Re: sentence detector newline behavior

2014-01-26 Thread Miller, Timothy

On 01/26/2014 09:59 AM, Jörn Kottmann wrote:
>
> The evaluation should ignore white spaces. I committed now my fix, it 
> would be nice if you can
> test it.
>
> There might be still something wrong. In my test data I replaced all 
> question marks with white spaces, and the result
> is slightly worse than with the original data.
>
> Jörn
Yes, this fixes the whitespace sentence issue but the evaluation issue
remains. I believe the problem is in SentenceSampleStream, where in the
following block the whitespace trim happens before the  character is
replaced with the \n character. So test sentences that ended with 
will be one character longer than they should be.

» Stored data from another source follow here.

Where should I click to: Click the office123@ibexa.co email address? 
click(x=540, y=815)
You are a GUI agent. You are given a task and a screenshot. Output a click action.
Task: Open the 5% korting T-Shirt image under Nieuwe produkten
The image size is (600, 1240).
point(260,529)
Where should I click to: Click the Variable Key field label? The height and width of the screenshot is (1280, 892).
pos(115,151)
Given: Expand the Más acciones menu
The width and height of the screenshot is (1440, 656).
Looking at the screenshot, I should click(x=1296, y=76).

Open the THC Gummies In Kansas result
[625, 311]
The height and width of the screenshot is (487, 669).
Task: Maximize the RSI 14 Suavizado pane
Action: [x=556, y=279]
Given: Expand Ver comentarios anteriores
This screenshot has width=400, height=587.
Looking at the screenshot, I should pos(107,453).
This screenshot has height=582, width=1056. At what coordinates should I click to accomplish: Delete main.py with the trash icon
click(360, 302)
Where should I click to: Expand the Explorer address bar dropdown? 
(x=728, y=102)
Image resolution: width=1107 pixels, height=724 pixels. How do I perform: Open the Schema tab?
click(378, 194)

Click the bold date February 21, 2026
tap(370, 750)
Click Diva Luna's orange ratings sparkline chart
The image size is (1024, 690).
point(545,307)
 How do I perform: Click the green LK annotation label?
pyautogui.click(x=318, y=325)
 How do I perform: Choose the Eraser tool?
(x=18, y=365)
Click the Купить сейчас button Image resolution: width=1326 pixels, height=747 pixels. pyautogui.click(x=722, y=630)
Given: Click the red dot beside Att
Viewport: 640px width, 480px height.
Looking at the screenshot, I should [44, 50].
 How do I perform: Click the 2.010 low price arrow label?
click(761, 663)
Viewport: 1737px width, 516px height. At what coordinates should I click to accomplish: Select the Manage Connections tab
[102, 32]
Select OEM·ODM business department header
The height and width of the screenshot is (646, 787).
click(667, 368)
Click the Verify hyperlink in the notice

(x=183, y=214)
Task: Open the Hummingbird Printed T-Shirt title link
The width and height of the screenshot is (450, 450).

>   sentence = sentence.trim();
>   sentence = replaceNewLineEscapeTags(sentence);
>   sentencesString.append(sentence);
>   int end = sentencesString.length();
>   sentenceSpans.add(new Span(begin, end));
>   sentencesString.append(' ');



Re: sentence detector newline behavior

2014-01-26 Thread Jörn Kottmann

On 01/25/2014 10:03 PM, Miller, Timothy wrote:

On 01/25/2014 12:24 PM, Jörn Kottmann wrote:

The code which computes the spans tries to remove white space from it.
Removing the white space from a whitespace only sentence is causing
the exception your are seeing. Which response would you expect from
the sentence detector? Should a white space only sentence be returned?

I would say no.


In case a sentence is terminated by a new line. Should the new line
char be included in the sentence span or not?

I would also say no.


I made a quick patch for this issue -- now it runs but scores really
poorly compared to my model file (30 vs 75 or so). I suspect something
is wrong with the evaluation, the spans being slightly off somehow.


The evaluation should ignore white spaces. I committed now my fix, it 
would be nice if you can

test it.

There might be still something wrong. In my test data I replaced all 
question marks with white spaces, and the result

is slightly worse than with the original data.

Jörn